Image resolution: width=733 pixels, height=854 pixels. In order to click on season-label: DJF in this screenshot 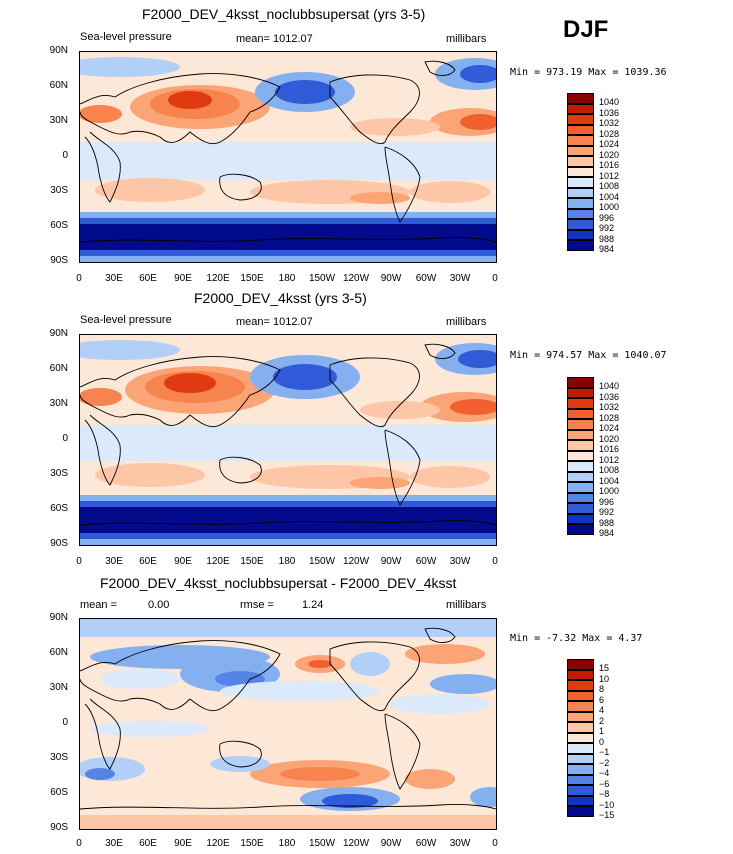, I will do `click(586, 30)`.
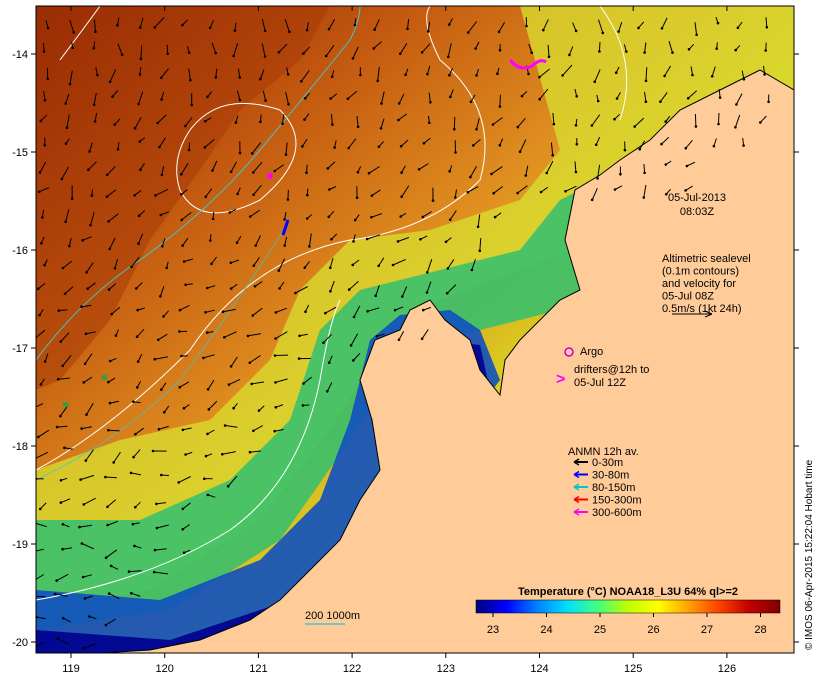 Image resolution: width=820 pixels, height=680 pixels. What do you see at coordinates (270, 176) in the screenshot?
I see `mooring-marker` at bounding box center [270, 176].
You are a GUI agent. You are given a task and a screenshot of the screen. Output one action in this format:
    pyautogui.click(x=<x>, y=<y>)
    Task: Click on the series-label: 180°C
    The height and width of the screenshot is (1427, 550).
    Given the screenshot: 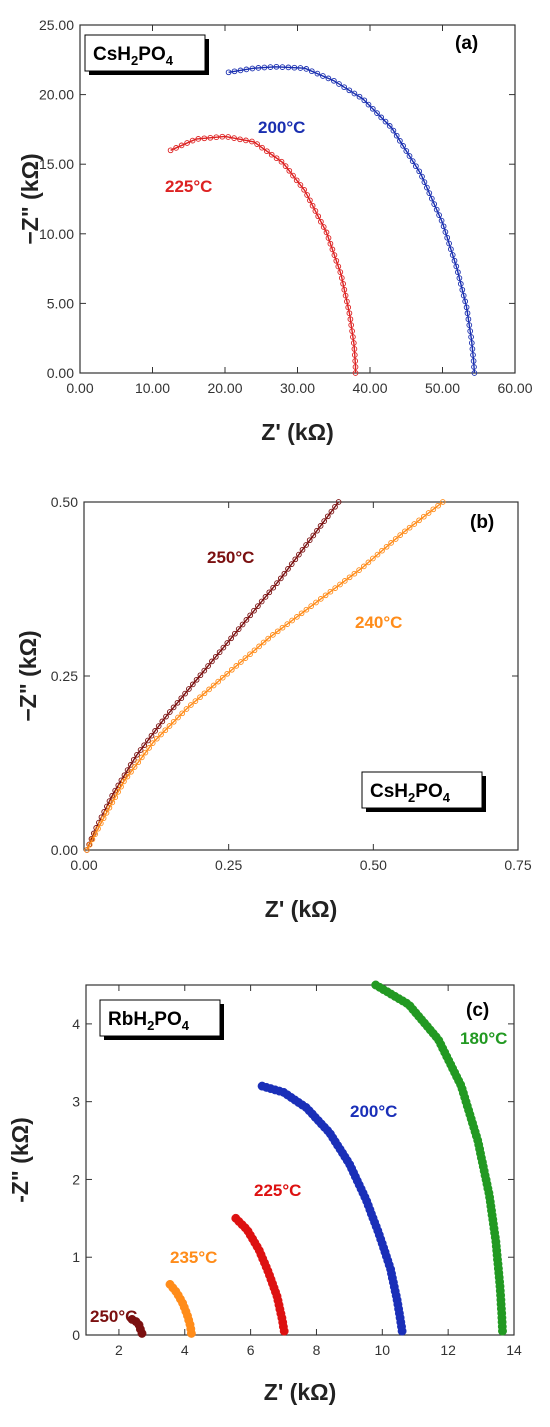 What is the action you would take?
    pyautogui.click(x=484, y=1038)
    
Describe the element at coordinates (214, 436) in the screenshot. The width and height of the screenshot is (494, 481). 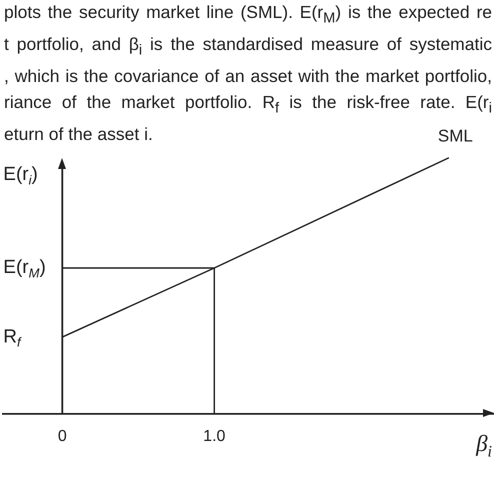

| What you will do |
Rewrite the item lines beginning at the line that has "You are a GUI" and stopping after the line that has "The height and", swapping "series-label" for "legend-label" and leaving everything else as it is.

| Problem solution |
You are a GUI agent. You are given a task and a screenshot of the screen. Output one action in this format:
    pyautogui.click(x=<x>, y=<y>)
    Task: Click on the legend-label: 180°C
    The height and width of the screenshot is (1427, 550).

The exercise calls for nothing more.